Lead Research Organisation: University of Nottingham
Department Name: Sch of Chemistry

Abstract

One of the most exciting and challenging areas of contemporary lanthanide chemistry (lanthanides are the 14 elements at the bottom of the periodic table) is the isolation of lanthanide alkylidenes (compounds which feature a carbon atom doubly bonded to a lanthanide, Ln=C), and only a very limited number are known. Therefore, enduring fundamental questions regarding the stability, structure, bonding, and reactivity of lanthanide alkylidenes remain. Such species are scarce because they lack sufficiently good orbital interactions to stabilise the Ln=C double bond in the way numerous transition metals can. However, if heteroatoms (phosphorus or silicon) are appended to the alkylidene they can help stabilise the electrons in the Ln=C double bond. This First Grant will build on preliminary results the applicant has obtained, which exploits alkylidene heteroatom stabilisation, and utilises his expertise in lanthanide chemistry, to effect a significant and rapid expansion of this field to address the new chemistry of lanthanide alkylidenes.
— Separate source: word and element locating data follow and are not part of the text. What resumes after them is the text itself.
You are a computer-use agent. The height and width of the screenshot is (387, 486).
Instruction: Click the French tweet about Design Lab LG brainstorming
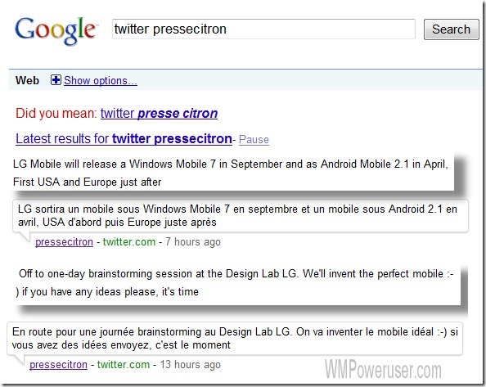click(235, 339)
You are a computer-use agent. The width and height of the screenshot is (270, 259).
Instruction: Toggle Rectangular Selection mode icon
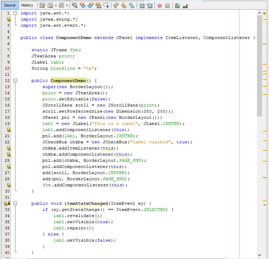[106, 5]
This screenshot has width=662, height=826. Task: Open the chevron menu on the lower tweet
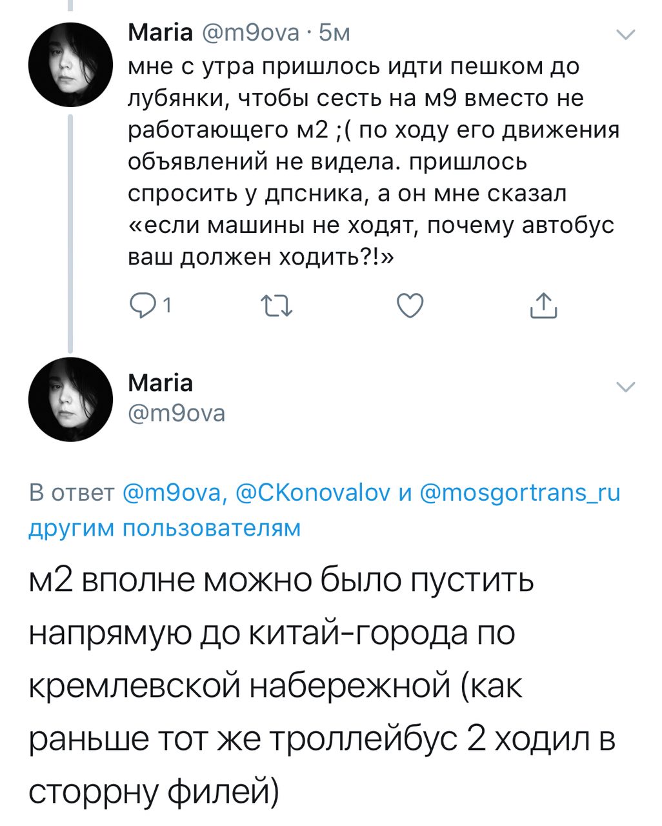tap(627, 387)
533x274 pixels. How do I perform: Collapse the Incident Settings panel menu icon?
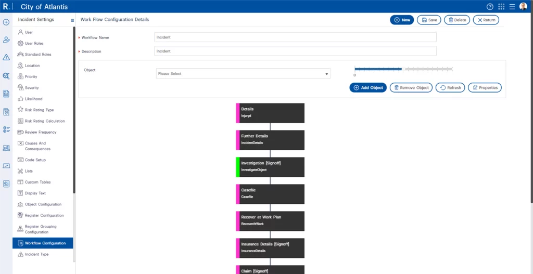pos(72,20)
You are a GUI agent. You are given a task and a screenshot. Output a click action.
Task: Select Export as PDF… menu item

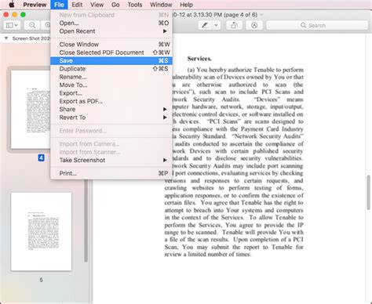[x=111, y=101]
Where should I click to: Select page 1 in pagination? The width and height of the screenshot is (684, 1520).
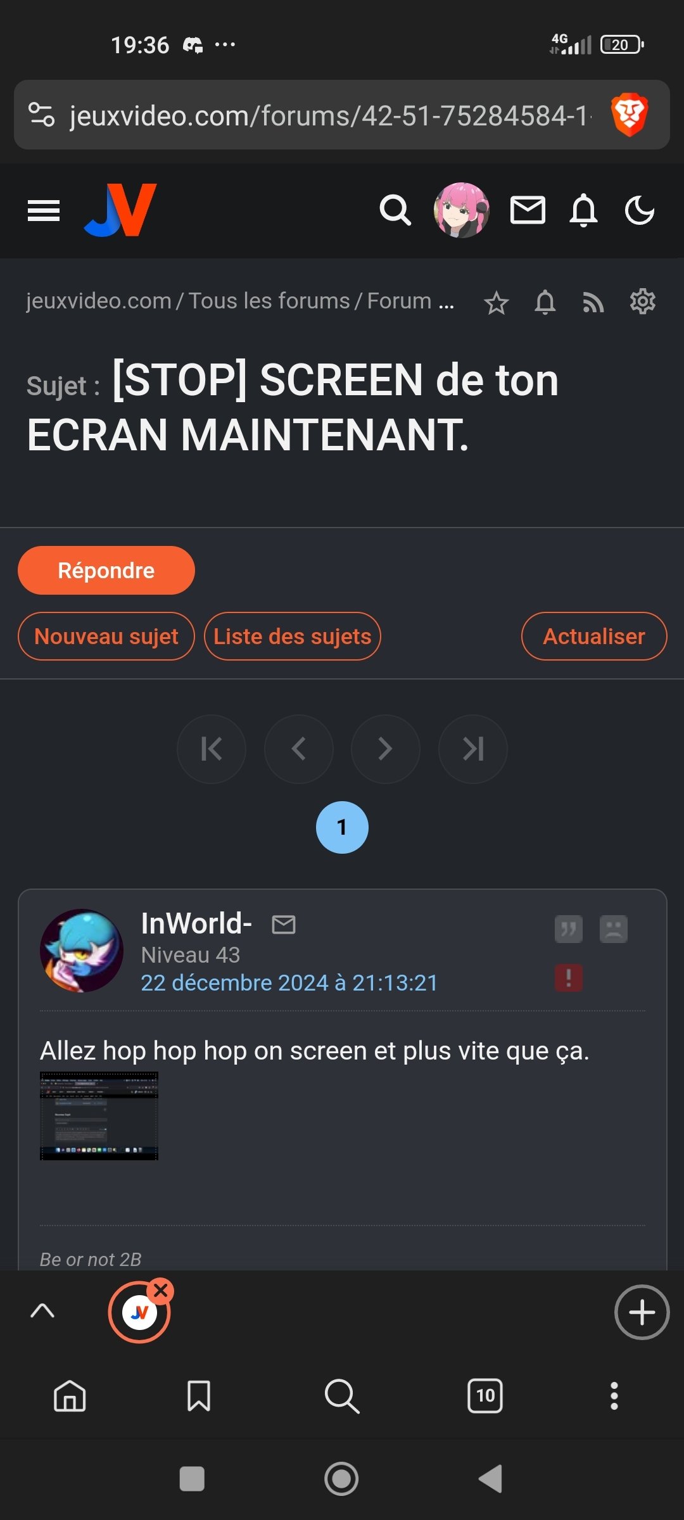(342, 827)
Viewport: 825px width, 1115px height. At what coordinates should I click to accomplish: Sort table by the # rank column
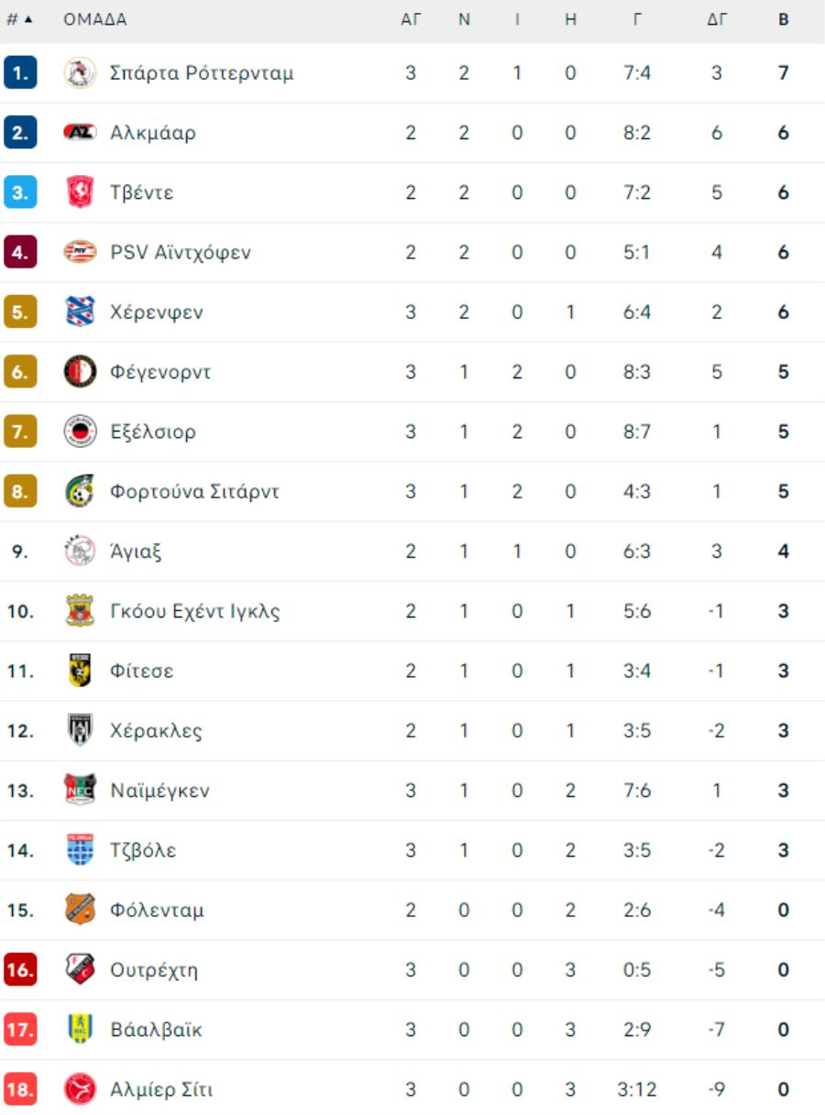tap(19, 19)
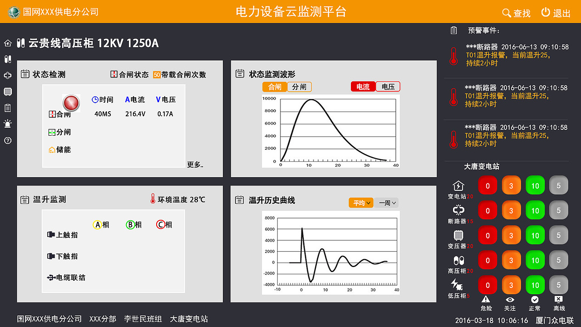Open the 一周 time range dropdown
Screen dimensions: 581x327
click(387, 203)
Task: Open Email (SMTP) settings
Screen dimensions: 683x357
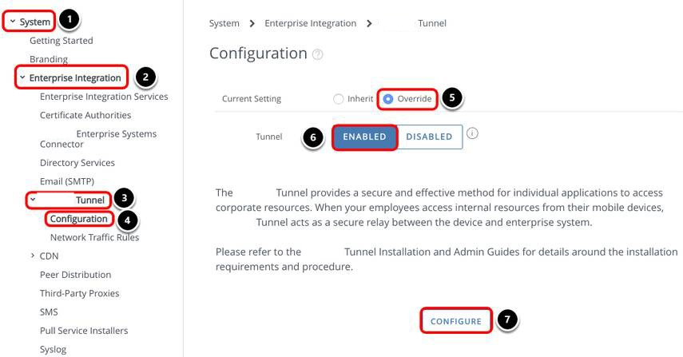Action: 67,181
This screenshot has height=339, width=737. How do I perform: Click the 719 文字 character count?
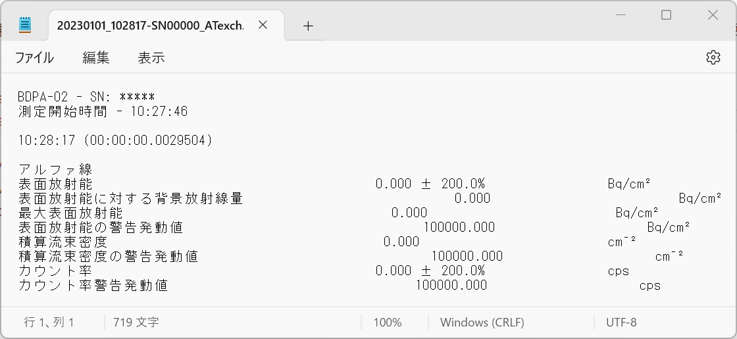(x=136, y=323)
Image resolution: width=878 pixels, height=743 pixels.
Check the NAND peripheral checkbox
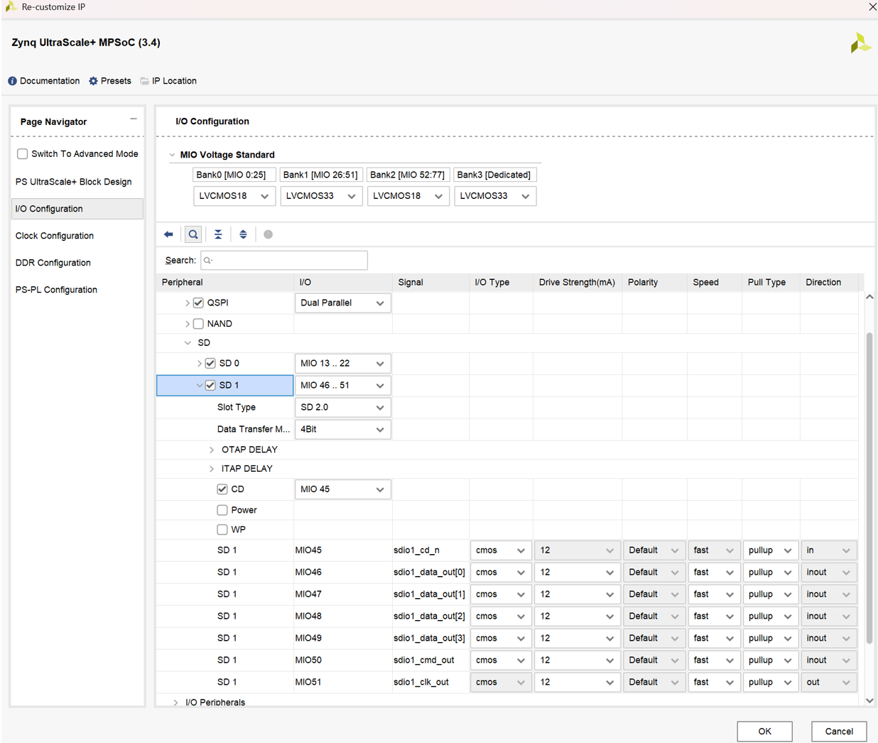(x=198, y=324)
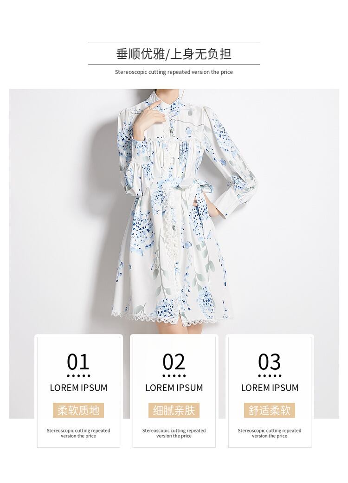Image resolution: width=348 pixels, height=483 pixels.
Task: Click the 02 number in the middle card
Action: coord(174,361)
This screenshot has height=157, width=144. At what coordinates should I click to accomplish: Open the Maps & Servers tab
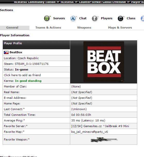click(x=120, y=28)
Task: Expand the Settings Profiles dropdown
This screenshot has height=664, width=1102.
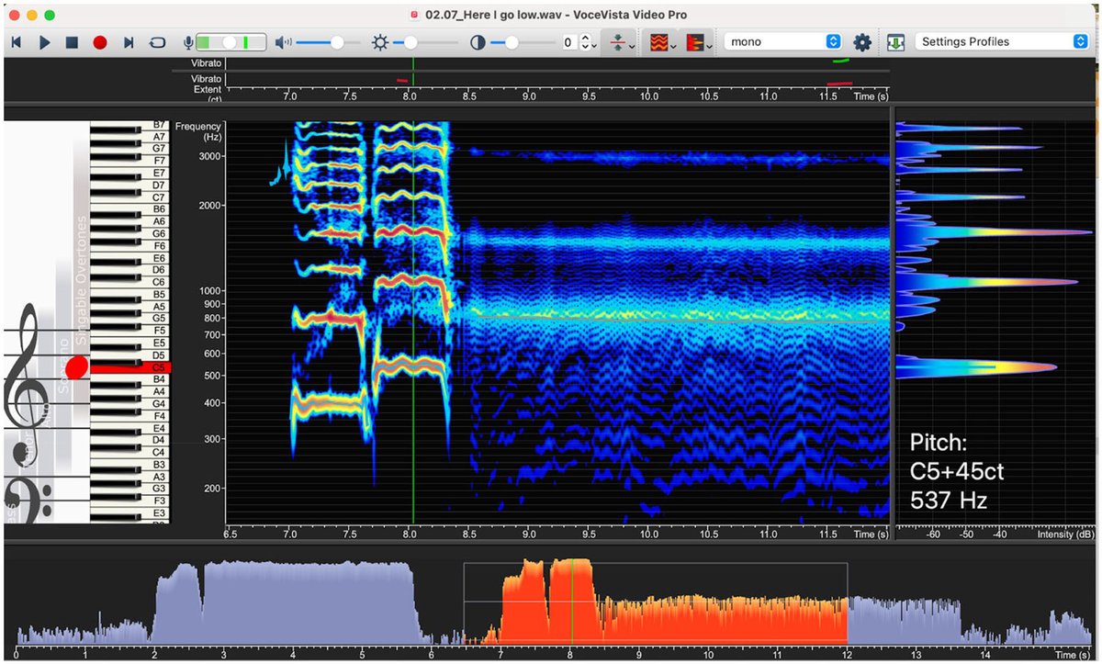Action: pos(1002,42)
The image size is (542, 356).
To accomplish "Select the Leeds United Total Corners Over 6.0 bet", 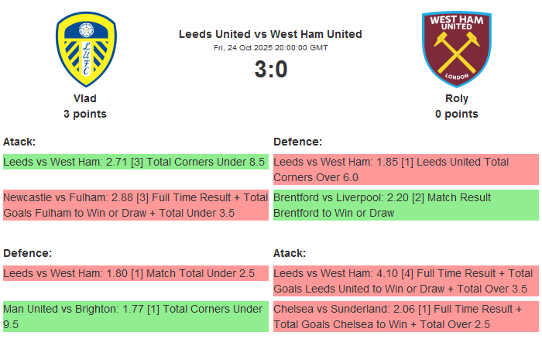I will 406,169.
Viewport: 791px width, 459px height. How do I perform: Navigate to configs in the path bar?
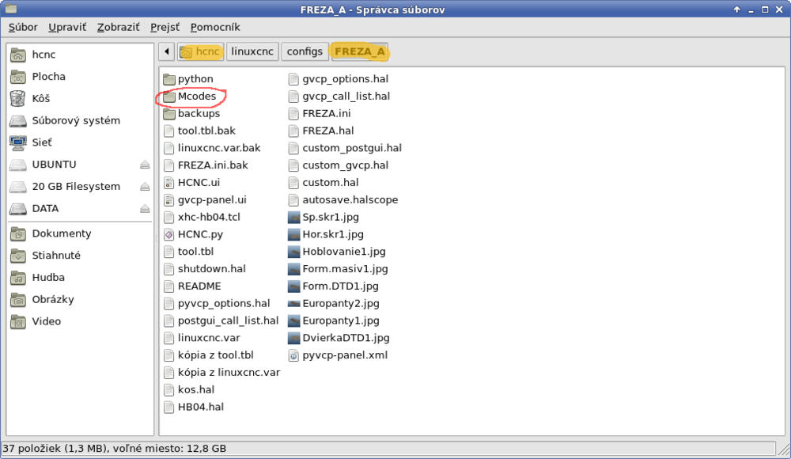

New lanthanide alkylidenes will be subjected to a detailed structural and spectroscopic interrogation, which will be combined with theoretical computational calculations to comprehensively establish their stability, structure and bonding. The reactivity patterns of these complexes will be screened in reactions which parallel transition metal alkylidene reactions (cycloadditions, Wittig-type). Importantly, the applicants preliminary results include a system which exhibits not only a formal Ln=C double bond, but also a reactive Ln-C single bond. This places two very reactive fragments in close proximity at the same metal centre, and presents a unique opportunity to exploit the synergy resulting from them being harnessed together. We will use this synergy to attempt access to previously unknown structural motifs, such as the first terminal lanthanide imides (Ln=N double bond) and the first lanthanide tetrylenes (Ln=Si and Ln=Ge double bonds). These will be highly interesting inorganic versions of unsaturated organic olefins and allenes (C=C, C=C=C), and given the extensive use of transition metal alkylidenes and imides by academia and industry for the synthesis of fine chemicals, pharmaceutical drugs, and commodity plastic polymers, they promise novel new reactivities.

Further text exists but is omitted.